I believe I remember Tolkien saying that The Shire was an idealisation of an England that was already disappearing when he was a lad. I can believe this. I look at old maps of the Wiltshire market town that I live in, and where red brick housing estates now stand, there used to be acres on acres of allotment fields. For those who don't know what these are, allotments are fields divided into small plots, often around 60ft (20metres) x 40ft. These plots can be rented for a nominal amount, for the growing of vegetables and flowers. A small hut is usually allowed for storage of equipment. Just imagine it socially - everyone within hailing distance, sharing knowledge, advice and excess crops; becoming friends. The Ol'Gaffer would be in his element. There are very few allotment fields left now. Now we get city folk moving into thatched village cottages and then trying to get court injunctions against the noise of the Sunday church bells.


----------



## scotsboyuk (Apr 14, 2007)

I think there is some merit in comparing the isolated nature of the Shire with certain images of England (or the UK as a whole). The UK is an island, and it's people can sometimes have a bit of an island mentality. Probably one of the most obvious contemporary examples of this would be the perceptions many Britons have of Europe. I think it can be argued that there is a certain sense in Britain of not being quite European, which is no doubt accentuated by the island nature of the country.

In a similar fashion the Hobbits live an an area that, although part of the continent surrounding it, is in a sense an island. Obviously I don't mean geographically, but rather socially, culturally and philosophically.


----------



## Inderjit S (Apr 14, 2007)

Whilst I think the "simple life" has its benefits, it is a limited form of life-I mean The Shire was hardly a centre of cultural activity was it? Like it or not, culture often only flourishes in cities, it has its drawbacks for sure, but the simple life has its limitations too, as does any life.


----------



## Eledhwen (Apr 14, 2007)

Inderjit S said:


> Like it or not, culture often only flourishes in cities.


You what? In petri dishes, maybe! Every way of life has its limitations. You have to go to Helston to see the Furry Dance (May 8th if you're making plans) and a favourite from my own childhood memories, the Grasmere Sports. Of course, you do get _some_ culture in cities - as illustrated in this short clip of Morris Dancers in Oxford.

Everything you see on these video clips is simple, uncomplicated country culture (except, perhaps, for Grasmere's Mahler background music). The Shire is alive and well. Idiotic, maybe, to outside eyes; but I can identify with it wholeheartedly. Scotsboyuk makes a good point. The Shire is an island culture, in that it behaves like one. And that's not a bad thing. As Barliman Butterbur (long may his froth float) points out:


> There's nothing wrong with a simple life! "Simple" connotes neither simplistic nor simpleminded. "Who is wealthy? The man who is satisfied with his lot."


----------



## Starbrow (Apr 14, 2007)

It seems that the Hobbits' inclination toward isolization is aided by the sparse population of the area. I can't imagine them remaining that way if there were cities of men just across the Brandywine.
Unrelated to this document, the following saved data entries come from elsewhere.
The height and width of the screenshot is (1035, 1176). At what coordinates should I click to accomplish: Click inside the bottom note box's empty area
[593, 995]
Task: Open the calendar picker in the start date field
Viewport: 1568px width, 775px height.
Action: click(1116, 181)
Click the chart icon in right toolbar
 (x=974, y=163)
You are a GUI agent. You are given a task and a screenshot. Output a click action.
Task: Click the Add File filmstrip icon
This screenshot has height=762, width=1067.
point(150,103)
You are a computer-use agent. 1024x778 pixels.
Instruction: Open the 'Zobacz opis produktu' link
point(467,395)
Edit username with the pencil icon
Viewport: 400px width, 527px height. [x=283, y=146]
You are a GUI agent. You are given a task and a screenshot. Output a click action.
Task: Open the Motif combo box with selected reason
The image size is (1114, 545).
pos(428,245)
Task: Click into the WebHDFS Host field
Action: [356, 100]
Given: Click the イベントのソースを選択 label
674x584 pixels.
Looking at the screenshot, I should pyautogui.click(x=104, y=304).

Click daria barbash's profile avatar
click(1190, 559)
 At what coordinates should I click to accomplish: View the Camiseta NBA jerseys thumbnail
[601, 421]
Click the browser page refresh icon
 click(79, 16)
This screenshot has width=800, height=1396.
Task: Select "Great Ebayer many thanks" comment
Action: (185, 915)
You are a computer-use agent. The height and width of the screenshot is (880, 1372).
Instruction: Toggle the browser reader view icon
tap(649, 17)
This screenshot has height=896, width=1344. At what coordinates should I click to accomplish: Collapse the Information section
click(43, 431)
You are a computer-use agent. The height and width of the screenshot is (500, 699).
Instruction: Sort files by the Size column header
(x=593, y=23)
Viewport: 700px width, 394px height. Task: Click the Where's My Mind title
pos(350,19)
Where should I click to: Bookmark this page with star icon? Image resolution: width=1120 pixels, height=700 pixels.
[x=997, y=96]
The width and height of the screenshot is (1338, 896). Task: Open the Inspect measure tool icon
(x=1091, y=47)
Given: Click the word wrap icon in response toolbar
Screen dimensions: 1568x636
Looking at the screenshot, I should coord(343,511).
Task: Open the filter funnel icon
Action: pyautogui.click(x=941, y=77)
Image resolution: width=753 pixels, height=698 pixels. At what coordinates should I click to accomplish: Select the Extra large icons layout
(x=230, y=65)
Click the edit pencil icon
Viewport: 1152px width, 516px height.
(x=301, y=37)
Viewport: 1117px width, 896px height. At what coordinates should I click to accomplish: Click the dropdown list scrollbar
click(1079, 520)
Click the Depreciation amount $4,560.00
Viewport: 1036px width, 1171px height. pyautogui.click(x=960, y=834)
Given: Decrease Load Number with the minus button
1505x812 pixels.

I also agree with Elgee that the Hobbit society seems to be more advanced (circa 1800's) than the more medieval type of society in Rohan and Gondor.


----------



## Barliman Butterbur (Apr 14, 2007)

Inderjit S said:


> ... the simple life has its limitations too, as does any life.



That's the _whole point,_ m'friend: _limitations!_ When you've lived as long as some of us have around here — when all you want is to park your false teeth in the night glass, take off your wig, take out your glass eye, remove your artificial leg, pluck out your hearing aids and just _slide into bed,_ you'll see that simplicity can be a blessed relief!



scotsboyuk said:


> I think there is some merit in comparing the isolated nature of the Shire with certain images of England (or the UK as a whole).



Hey, _Tolkien_ did it! Wasn't one of the chief reasons for The Shire being as it is was so that there be a living memory of what JRR was losing? Of what England used to be like? He wanted to save that earthly paradise, freeze it in amber, so to speak — so he (sub)created The Shire, thankfully!

Barley


----------



## Inderjit S (Apr 15, 2007)

Yes-but all this comes at a price, of course. Races or people who lived the "simple life"-parts of the Sindar, the Green Elves of Ossiriand, the people of Bree and the Shire Hobbits were all protected by "cultured" city-dwellers, or warriors-the Noldor and the more war-like elements of the Northern Sindar and Men protected Beleriand and Gondor and the Rangers protected the Hobbits-I guess the relationship is somewhat dualistic and mutually beneficial, though I am not sure parts of the Noldor, or Gondor for that matter, would agree with that hehe.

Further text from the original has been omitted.